By resolution of the Extraordinary General Meeting of PHN SPV 11 of June 21, 2016, the share capital of PHN SPV 11 was increased from PLN 3,099,950 to PLN 16,474,950, i.e. by PLN 13,375,000, by issuing 267,500 new, ordinary registered B series shares with a nominal value of PLN 50 each, which have been taken up by PHN 6 for a total issue price of PLN 165.4 million, against in-kind contribution of bonds issued by PHN SPV 11 and held by PHN 6.

By resolution of the Extraordinary General Meeting of PHN FOKSAL of June 21, 2016, the share capital of PHN FOKSAL was increased from PLN 50,000 to PLN 60,000, i.e. by PLN 10,000, by issuing 200 new, ordinary registered B series shares with a nominal value of PLN 50 each, which have been taken up by PHN 3 for a total issue price of PLN 35.4 million, against in-kind contribution of bonds issued by PHN FOKSAL and held by PHN 3.

Prior to increasing the share capital of PHN FOKSAL, PHN 3 held no shares in PHN FOKSAL, and after the increase PHN 3 will have 16.67% of PHN FOKSAL share capital. Prior to increasing the share capital of PHN SPV 11, PHN 6 held no shares in PHN 11, and after the increase PHN 6 will have 81.18% of PHN SPV 11 share capital.

Bonds issued by PHN SPV 11 and PHN FOKSAL constituting in-kind contribution were part of fixed assets, and contributing them to PHN SPV 11 and PHN FOKSAL by PHN 6 and PHN 3 forms part of restructuring their debt and changing the financing of assets by equity in order to improve the effectiveness of their operations.

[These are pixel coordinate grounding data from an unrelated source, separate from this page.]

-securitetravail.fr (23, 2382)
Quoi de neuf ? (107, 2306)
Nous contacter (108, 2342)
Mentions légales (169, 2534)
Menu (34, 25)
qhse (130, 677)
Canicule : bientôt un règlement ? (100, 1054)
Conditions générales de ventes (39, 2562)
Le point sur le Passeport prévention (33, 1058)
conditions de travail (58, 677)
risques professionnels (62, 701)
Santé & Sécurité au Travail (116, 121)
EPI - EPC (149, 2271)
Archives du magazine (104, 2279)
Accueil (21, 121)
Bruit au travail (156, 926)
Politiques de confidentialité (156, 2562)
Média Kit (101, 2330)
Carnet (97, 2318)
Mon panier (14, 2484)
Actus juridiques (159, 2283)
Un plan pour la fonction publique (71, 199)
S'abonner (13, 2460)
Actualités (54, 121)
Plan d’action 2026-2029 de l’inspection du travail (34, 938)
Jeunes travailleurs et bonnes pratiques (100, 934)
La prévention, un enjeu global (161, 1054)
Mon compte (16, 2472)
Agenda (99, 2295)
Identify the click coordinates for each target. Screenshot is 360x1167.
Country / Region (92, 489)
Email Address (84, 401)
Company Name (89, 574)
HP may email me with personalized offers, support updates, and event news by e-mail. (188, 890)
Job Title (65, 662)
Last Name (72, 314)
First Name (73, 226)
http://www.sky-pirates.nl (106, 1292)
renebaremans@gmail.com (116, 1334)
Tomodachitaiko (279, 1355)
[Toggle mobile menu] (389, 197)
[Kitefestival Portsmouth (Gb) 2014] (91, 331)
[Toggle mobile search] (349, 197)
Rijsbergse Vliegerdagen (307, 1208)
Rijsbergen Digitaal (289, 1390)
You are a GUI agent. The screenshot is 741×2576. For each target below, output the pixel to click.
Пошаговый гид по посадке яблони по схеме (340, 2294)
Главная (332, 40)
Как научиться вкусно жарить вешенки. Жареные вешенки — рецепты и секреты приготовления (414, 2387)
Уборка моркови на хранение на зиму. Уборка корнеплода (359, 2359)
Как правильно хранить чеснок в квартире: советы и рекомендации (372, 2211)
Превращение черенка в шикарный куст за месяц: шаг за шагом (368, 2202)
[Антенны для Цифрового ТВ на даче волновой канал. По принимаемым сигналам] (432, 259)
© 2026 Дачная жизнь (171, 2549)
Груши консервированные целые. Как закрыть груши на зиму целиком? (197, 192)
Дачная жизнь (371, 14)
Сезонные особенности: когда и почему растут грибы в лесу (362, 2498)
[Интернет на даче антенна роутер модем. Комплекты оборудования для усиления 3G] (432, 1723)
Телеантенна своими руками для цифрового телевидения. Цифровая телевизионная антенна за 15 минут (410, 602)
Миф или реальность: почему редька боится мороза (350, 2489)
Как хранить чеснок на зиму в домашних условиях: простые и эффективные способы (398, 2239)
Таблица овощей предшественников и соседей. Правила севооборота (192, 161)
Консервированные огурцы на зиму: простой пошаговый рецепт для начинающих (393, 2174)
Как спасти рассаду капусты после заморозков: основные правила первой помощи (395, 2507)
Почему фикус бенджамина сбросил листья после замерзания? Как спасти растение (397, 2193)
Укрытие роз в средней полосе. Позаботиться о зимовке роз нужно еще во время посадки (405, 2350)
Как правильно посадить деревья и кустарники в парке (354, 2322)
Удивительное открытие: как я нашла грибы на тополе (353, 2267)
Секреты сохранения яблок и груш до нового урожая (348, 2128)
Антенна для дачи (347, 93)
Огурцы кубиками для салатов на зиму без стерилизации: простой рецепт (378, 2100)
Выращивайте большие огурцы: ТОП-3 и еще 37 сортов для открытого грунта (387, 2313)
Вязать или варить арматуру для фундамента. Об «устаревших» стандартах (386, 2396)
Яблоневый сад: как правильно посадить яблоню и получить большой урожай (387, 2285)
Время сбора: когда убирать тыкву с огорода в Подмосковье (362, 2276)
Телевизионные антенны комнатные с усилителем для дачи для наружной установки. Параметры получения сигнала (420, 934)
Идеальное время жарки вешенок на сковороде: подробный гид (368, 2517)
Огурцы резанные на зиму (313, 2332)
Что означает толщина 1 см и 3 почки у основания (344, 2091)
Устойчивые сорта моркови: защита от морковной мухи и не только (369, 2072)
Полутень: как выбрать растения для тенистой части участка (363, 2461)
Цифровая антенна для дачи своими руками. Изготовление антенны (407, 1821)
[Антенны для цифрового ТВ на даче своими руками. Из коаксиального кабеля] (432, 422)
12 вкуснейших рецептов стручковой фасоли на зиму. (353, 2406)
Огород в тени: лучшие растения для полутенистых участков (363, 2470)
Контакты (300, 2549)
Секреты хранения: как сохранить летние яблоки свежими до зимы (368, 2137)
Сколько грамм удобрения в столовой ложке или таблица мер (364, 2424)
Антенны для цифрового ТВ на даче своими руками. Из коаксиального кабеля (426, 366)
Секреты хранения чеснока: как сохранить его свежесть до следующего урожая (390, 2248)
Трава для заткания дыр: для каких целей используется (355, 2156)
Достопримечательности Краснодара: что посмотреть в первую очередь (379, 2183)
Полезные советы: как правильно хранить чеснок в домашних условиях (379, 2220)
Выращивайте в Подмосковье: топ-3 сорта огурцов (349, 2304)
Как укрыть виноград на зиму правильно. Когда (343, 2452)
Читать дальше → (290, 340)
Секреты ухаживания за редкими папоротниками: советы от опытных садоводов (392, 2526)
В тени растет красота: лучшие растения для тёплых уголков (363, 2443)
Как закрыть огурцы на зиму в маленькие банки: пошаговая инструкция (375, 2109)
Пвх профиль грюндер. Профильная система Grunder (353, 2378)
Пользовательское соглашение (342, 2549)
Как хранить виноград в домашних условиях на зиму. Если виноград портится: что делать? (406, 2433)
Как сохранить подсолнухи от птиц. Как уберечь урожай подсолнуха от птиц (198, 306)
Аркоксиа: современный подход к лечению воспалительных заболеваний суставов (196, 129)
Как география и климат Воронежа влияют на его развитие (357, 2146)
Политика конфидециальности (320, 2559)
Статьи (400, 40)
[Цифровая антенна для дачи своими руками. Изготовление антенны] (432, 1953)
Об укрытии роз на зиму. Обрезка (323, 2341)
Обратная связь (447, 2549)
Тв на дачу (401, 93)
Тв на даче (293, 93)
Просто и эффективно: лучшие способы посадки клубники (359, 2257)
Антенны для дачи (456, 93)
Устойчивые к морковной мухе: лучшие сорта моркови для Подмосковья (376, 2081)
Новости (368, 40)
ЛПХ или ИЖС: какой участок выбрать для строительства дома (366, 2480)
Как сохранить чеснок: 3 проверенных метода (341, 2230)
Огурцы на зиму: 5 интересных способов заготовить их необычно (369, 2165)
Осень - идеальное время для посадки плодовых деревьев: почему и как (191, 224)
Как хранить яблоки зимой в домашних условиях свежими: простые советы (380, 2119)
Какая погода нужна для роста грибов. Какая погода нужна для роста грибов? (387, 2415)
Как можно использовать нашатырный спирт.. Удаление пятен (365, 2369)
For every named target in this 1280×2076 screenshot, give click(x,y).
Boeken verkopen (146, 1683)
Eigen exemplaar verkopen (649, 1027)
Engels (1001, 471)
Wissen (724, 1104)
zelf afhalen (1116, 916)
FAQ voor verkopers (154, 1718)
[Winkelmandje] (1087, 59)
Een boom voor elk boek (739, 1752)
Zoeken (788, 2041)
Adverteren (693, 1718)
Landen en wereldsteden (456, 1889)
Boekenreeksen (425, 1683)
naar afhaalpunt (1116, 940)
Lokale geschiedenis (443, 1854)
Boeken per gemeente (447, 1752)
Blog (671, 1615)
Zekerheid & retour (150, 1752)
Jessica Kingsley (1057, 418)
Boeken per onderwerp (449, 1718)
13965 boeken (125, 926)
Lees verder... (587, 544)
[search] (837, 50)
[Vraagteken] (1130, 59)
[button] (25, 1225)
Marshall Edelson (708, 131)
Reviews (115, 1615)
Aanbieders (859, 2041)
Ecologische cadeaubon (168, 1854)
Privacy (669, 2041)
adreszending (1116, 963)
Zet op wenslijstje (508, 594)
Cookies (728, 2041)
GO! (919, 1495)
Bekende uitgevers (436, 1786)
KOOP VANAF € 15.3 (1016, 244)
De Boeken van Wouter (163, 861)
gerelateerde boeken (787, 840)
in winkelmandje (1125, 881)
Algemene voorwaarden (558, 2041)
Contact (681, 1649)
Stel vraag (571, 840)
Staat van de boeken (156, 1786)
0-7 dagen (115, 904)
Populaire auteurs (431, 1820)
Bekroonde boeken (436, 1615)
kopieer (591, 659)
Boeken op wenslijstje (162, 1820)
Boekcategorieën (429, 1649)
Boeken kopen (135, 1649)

The sole general partner in PHN SPV 11 and PHN FOKSAL is PHN 4 Sp. z o.o. based in Warsaw, in which President of the Issuer’s Management Board serves as Vice-President of the Management Board, Vice-President of the Issuer’s Management Board serves as President of the Management Board, and Member of the Issuer’s Management Board for Finance has the same function. There are no relations between the persons who manage or supervise the Issuer and the persons who manage or supervise PHN 3 and PHN 6.

The total value of the agreements exceeds 10% of the Issuer’s equity, so they meet the criterion of agreement of significant value.

Legal basis:
Article 5.1.1 and 5.1.3 in relation with Article 7 and 9 of the Regulation of Minister of Finance of February 19, 2009 on current and periodical information published by issuers of securities and the conditions of recognizing information required by the regulations of non-member states as equivalent (Journal of Laws 2009 No. 33, item 259, as amended).